I believe that the scientific method plays a critical role in understanding any data, irrespective of their size or speed or variety. Despite the idea that Big Data will kill the need for theory and the scientific method, the human element is necessarily involved in the generation, collection and interpretation of data. As Kate Crawford points out in a thoughtful article, The Hidden Bias of Big Data, data do not speak for themselves; humans give data their voice; people draw inferences from the data and give data their meaning.
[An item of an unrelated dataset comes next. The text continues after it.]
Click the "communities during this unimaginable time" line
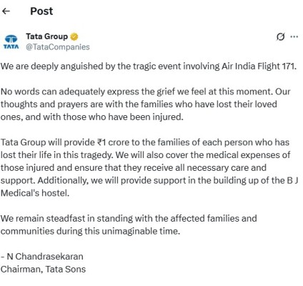 [x=90, y=231]
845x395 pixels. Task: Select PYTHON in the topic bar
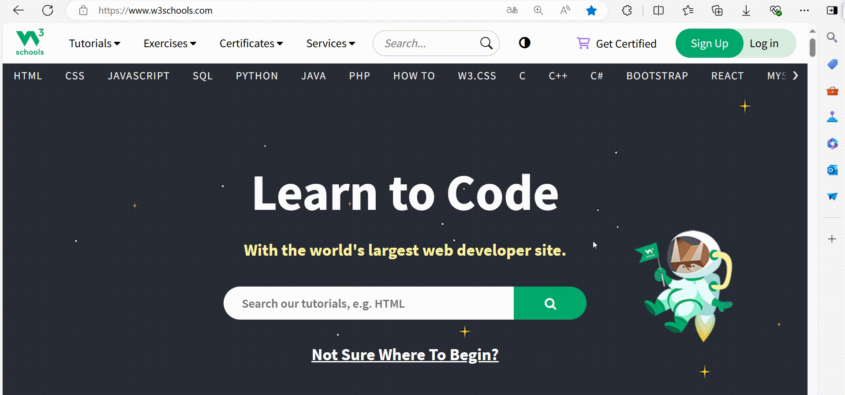pyautogui.click(x=257, y=76)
Unfortunately, people introduce bias, intentional and unintentional, that weaken the quality of the data.
Additionally, I highlighted a few ways that the scientific method can help improve the veracity (validity) of data. To be of real, long-term value to business, Big Data needs to be about understanding the causal links among the variables. Hypothesis testing helps shed light on identifying the reasons why variables are related to each other and the underlying processes that drive the observed relationships. Hypothesis testing helps improve analytical models through trial and error to identify the causal variables and helps you generalize your findings across different situations.
Data scientists help businesses extract value from their data by finding insights. To solve business problems, data scientists need a variety of skills, including quantitative, computer, business acumen and communication. The current review, however, uncovered an overlooked skill needed by data scientists: the scientific method.
Even though finding a single person who possesses these data scientist skills is akin to finding a unicorn, companies need to understand all the data scientist requirements as they look to build data science teams to address their data analytic needs. Data scientists will require knowledge in research methodology to learn about different kinds of research methods they can employ (e.g., observational, experimental, quasi-experimental) as well as the threats to different kinds of validity (e.g., statistical conclusion, internal, construct and external).
The goal of the scientific method is to solve problems. If businesses want to solve their problems, they need to put the science in data science. If they don't, all they have are data.